Sunday, June 15, 2008

Week 3: The Farm

We're spending the week at my parents' farm. We'll be feeding the horses and cows (hopefully we won't be chasing/herding cows); weeding the garden; catching tadpoles in the pond; watching my dad cut and bale the hay (and being grateful we're still not strong enough to help haul it); and a variety of other farming activities.


Some of my favorite books are about farms or take place of a farm. My little kids love to look at books about farm animals and make the sounds.

Night Is Coming (Picture Puffins) by W. Nikola-Lisa

This book is a sweet lullaby with "farm" pictures that are as cozy as your grandma's quilt.

A Day No Pigs Would Die by Robert Newton Peck

This is my husband's favorite "coming-of-age" story. It's a novel for the older kids or for you.

The Very Busy Spider by Eric Carle

Eric Carle's books are fun and colorful. My toddlers love this board book. They make the sounds for each of the animals and enjoy rubbing their fingers over the texture of the "spider web".

Charlotte's Web by E. B. White and Garth Williams

This is the ultimate "farm" book. There's nothing better than cuddling up with your kids and reading aloud. This is definitely one of my favorite books to read to my kids. Either of the movie adaptations are fun and enjoyable as well.

Duck on a Bike by David Shannon

I've written previously about how much I enjoy this book. It is fun to read out loud to the kids. It's clever and funny and the illustrations are great.


Plant a garden. It's not too late in the season to put the seeds in the ground. In fact, considering that it was still frosting last week in parts of the state, you might be smarter to start planting a garden this week. You can avoid running around in the middle of the night covering your plants (brr! It was really cold last week).

It doesn't take a lot of space to grow a garden. Check out Square Foot Gardening: A New Way to Garden in Less Space with Less Work by Mel Bartholomew for ideas on growing gardens in a small area.

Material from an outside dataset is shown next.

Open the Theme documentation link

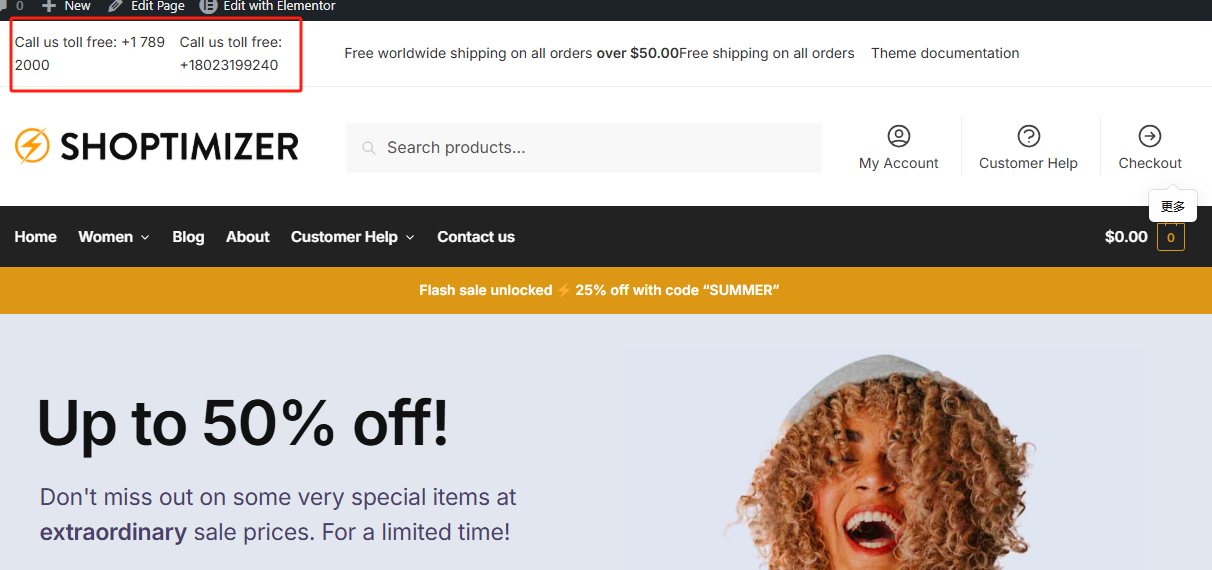pyautogui.click(x=945, y=53)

Stop by a local green house with the kids to pick up plants for your garden.

Talk with your kids about where food comes from. This can actually be a pretty funny conversation. One night at dinner, our family was talking about food and the animals that provide it. We were talking about pigs and cows. My daughter was three years old at the time and she asked what we get from horses. I answered "rides". Then she said, "rabbits give us carrots."


Wheeler Historic Farm is conveniently located in Salt Lake County. It's open from 9:00 am to 5:00 pm Monday through Saturday and offers a variety of farm activities. Admission is free but there are small fees for some of the activities such as taking a ride the tractor-pulled hay wagon or milking a cow.

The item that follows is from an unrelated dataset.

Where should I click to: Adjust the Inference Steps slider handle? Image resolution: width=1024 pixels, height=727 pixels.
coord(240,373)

Visit Farm Country at Thanksgiving Point. The kids will love the petting zoo, the pony rides or rides on the hay wagon. It's open from 10:00 am to 8:00 pm daily. The admission rates are $3.50 per person young or old (children under 2 are free). The admission includes one ride ticket.

Pet the farm animals for $2 or ride the ponies for $3 at Gardner's Village. It's open from 11 am to 6 pm daily.

On Saturday stop by the Farmer's Market at Historic Pioneer Park. It's open from 8:00 am to 1:00 pm. Enjoy the fresh produce and eat better.